The past 30 years have brought a lot of change to the Provincial Court of Alberta, with the recognition that the traditional adversarial process is not necessarily the most appropriate for every process or for every population. As a result, different special courts have been set to deal with cases in a therapeutic and culturally appropriate manner.

Mental Health Court

The Edmonton Mental Health Court, established in 2018, deals with accused that are in trouble with the law at least in part because of mental health issues. The Court uses a therapeutic model, which involves a collaborative and healing approach. The Court has the help of a dedicated prosecutor, a dedicated duty counsel, a Legal Aid resource person, a dedicated mental health worker, and a psychiatrist. 

When an accused meets the criteria and volunteers to participate, the Court uses a collaborative approach to find a solution, with the help of the team of professionals.  The solution always includes a therapeutic or healing objective.

Similar to other criminal courts, the Crown counsel and the defence counsel are the principal parties in the Mental Health Court, and the Judge attempts to arrive at a decision that is fair and effective.

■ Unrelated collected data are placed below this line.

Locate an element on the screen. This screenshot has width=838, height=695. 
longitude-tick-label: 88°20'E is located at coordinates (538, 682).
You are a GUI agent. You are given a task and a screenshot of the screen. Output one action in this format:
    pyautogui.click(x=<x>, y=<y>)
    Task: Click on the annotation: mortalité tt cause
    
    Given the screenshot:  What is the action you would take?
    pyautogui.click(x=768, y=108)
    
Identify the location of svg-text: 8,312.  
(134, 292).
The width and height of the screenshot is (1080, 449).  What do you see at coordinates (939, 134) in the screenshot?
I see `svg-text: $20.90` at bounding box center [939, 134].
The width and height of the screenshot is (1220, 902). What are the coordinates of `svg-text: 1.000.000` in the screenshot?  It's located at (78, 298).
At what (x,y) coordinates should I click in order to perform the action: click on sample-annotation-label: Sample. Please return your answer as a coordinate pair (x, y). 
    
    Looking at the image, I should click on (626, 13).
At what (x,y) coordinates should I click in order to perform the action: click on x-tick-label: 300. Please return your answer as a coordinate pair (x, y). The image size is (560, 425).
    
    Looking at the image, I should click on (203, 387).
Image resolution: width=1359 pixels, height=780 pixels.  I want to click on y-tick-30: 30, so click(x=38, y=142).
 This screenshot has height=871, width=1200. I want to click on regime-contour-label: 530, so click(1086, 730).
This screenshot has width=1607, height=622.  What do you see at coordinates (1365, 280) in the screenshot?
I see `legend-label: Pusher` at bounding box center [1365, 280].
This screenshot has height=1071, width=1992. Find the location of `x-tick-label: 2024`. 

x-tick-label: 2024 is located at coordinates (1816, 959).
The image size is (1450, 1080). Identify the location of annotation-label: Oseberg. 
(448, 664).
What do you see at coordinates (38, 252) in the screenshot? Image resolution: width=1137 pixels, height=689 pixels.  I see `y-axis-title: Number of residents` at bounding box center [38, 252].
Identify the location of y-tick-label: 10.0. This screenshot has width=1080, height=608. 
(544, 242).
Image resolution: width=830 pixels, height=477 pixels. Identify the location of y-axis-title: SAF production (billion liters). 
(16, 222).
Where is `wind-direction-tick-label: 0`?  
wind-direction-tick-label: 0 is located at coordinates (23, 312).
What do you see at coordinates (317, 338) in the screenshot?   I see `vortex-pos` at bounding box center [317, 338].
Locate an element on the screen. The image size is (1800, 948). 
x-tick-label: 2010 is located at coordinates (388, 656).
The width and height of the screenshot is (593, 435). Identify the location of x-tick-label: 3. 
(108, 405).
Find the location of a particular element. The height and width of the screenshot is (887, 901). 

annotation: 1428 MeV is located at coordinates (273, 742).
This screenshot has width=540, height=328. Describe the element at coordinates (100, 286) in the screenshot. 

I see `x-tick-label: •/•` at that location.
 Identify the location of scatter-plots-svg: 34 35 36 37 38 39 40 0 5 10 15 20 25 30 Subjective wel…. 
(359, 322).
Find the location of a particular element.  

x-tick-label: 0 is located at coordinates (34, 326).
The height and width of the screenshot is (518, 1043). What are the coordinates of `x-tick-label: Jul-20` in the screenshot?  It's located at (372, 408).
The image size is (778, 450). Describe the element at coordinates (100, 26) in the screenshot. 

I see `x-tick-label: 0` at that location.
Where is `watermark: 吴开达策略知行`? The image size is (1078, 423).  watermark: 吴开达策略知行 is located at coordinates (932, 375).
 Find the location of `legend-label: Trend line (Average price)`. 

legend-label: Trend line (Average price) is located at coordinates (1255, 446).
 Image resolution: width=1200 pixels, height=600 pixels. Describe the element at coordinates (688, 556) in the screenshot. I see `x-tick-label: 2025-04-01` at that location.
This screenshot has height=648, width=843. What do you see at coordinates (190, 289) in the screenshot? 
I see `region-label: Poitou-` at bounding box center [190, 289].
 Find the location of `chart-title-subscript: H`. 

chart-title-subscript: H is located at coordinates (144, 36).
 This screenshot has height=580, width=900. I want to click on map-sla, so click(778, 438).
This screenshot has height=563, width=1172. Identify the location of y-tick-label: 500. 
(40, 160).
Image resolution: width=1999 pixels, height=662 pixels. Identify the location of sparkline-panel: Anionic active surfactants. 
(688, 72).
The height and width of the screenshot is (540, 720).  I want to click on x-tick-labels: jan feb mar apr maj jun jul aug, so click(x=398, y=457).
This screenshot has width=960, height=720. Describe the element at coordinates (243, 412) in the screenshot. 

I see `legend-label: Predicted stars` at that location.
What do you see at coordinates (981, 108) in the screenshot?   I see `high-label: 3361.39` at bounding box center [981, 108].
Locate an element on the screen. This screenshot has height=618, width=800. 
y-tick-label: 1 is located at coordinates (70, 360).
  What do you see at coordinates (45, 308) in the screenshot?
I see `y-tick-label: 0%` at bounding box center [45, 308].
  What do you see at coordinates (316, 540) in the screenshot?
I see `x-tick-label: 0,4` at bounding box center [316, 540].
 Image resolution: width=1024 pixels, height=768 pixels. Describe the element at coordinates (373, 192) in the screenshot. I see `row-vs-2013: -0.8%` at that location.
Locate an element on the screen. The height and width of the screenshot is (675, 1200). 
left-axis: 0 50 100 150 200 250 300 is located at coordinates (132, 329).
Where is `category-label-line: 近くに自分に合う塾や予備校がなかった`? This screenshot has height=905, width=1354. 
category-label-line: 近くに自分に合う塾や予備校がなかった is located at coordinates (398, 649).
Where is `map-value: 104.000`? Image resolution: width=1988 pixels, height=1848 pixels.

However, in this Court the process is slowed down, the specific circumstances of the accused are taken into account, and the Judge has the help of a group of legal and health professionals to guide the decision. The focus is on addressing the problems that cause the behaviour, rather than on punishing the offender.

The Court also handles assessments to determine fitness or criminal responsibility, fitness hearings and applications for treatment orders.

The Edmonton Mental Health Court sits three days per week, each Monday, Wednesday and Friday. 

Indigenous Courts

The Court holds special hearings in different indigenous communities. At the Alexis Nakota Sioux Nation, a restorative court model started in 1993 which promotes community involvement in the court process. A local justice committee provides recommendations for sentencing options as well as assistance to the court in identifying appropriate community-based alternatives.

At the Siksika Nation, the Provincial Court of Alberta sits on the reserve and has been served since 1998 by a Judge of Aboriginal heritage and a dedicated Crown prosecutor from the Calgary Crown Prosecutors’ office. This arrangement permits the Crown prosecutor to form a close working relationship with the Nation and supports the provision of culturally sensitive prosecution services.  

The first Aboriginal Court in Canada was the Tsuu T’ina First Nation Court (or Peacemaking Court), established in October 2000. The Tsuu T’ina Court has jurisdiction over criminal, youth, and bylaw offences committee on the Tsuu T’ina reserve. The Tsuu T’ina Court is a marriage of two separate systems: the Alberta Provincial Court and the Peacemaker process, which work together in a unique way.

Drug Court

The Provincial Court of Alberta started a Drug Treatment Court in 2005. The program is intended to break the cycle of criminal behavior driven by drug addiction, by offering participants a chance to avoid prison and complete a drug treatment program in the case of non-violent offences. The program is comprehensive and aims to reduce the number of crimes committed to support drug dependence through judicial supervision, drug abuse treatment, frequent drug testing, incentives, sanctions and social services support. Calgary and Edmonton have a Drug Treatment Court program.

Domestic Court

A specialized Domestic Court started in Calgary in 2000 (specialized docket) and 2005 (specialized court process). Domestic violence courts recognize the unique characteristics of violence between family members. They emphasize the importance of early and effective intervention in abusive situations in order to increase victim safety and allow for a greater chance of offender rehabilitation. These courts work with social service agencies and workers to provide support services for victims and require offenders to take responsibility for their actions, not only through regular legal sanctions, but also through monitoring and counselling.